# Kabar vs. Becker for general woods use?



## Alabama2220 (Apr 8, 2012)

Hey yall, I'm kind of stuck in between two knives for everyday carry in the bush.  I really like the classic USMC Kabar fighting knife and really like the fact that it is time tested and durable.  I'm also looking at a possible neck knife such as the Becker BK 11.  I just want a decent knife i can depend on for everyday carry in the woods and be able to do basic chores around camp.  I know the knives involve two completely different styles of knives....but i don't know whether to get the larger Kabar or the smaller becker.


----------



## John I. Shore (Apr 8, 2012)

A small knife will do anything a large knife will do, but the opposite is not true.  Bigger is not always better, from the jungles of central America, trundra in AK, sands of Iraq, and countless missions throughout Europe and the middle east, my #1 choice would be the smaller knife.   Good luck with it.  

John I.


----------



## Artfuldodger (Apr 16, 2012)

I would agree with John. When I first got into backpacking I bought a big Kabar survival style knife only to find out it wasn't needed. In fact it's kinda the sign of a Greenhorn in backpacking circles. Combat would be a different situation. Truck camping, hunting & fishing you'll probably find out you don't need a big knife. Now if you collect them and just want to play with them in camp, that's a different story!
The Becker BK 11 knife doesn't have much of a handle even with the paracord wrapped around it. I've never used any of the newer knives that seem to have not much of a handle. They might grip better than they look though.


----------



## JustUs4All (Apr 17, 2012)

messermacher said:


> A small knife will do anything a large knife will do, but the opposite is not true.  Bigger is not always better, from the jungles of central America, trundra in AK, sands of Iraq, and countless missions throughout Europe and the middle east, my #1 choice would be the smaller knife.   Good luck with it.
> 
> John I.



For general use, I agree.  The only reason to go with the Ka-Bar, other than the personal defense cited above, would be that with the Ka-Bar one can take down small trees if needed.  

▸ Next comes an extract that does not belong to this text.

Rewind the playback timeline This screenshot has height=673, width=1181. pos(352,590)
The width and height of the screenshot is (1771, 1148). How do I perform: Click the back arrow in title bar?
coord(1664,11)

I used one to harvest (liberate) a Christmas Tree down at Ga Southern the first Christmas after getting out of the Service.


----------



## snookdoctor (Apr 17, 2012)

A sturdy, quality folder would fit your needs.


----------



## usmc2112 (Jul 8, 2012)

The Ka-bar was designed for a fighting knife, most are sold with stacked leather handles that degrade very quickly when wet and can become very slick if you have blood on your hands.  They are time tested but the tang is very small under the handle, the blade is not shaped well for general use.  I would go with a smaller becker or other name brand and well trusted design/maker.


----------



## germag (Jul 9, 2012)

Why not carry a big one and a little one? That's what I do....then you have all applications covered.


----------



## Oconostota (Jul 9, 2012)

messermacher said:


> A small knife will do anything a large knife will do, but the opposite is not true.  Bigger is not always better, from the jungles of central America, trundra in AK, sands of Iraq, and countless missions throughout Europe and the middle east, my #1 choice would be the smaller knife.   Good luck with it.
> 
> John I.



I agree with this very much.  I generally carry a medium-length fixed blade when I'm backpacking and such.  But come to think of it, I never, ever reach for it.  What do I pull out for every single task?  The Spyderco Dragonfly in my pocket.  I am rarely ever hacking at stuff or digging in the ground with a knife, and I never bring a knife to a gunfight.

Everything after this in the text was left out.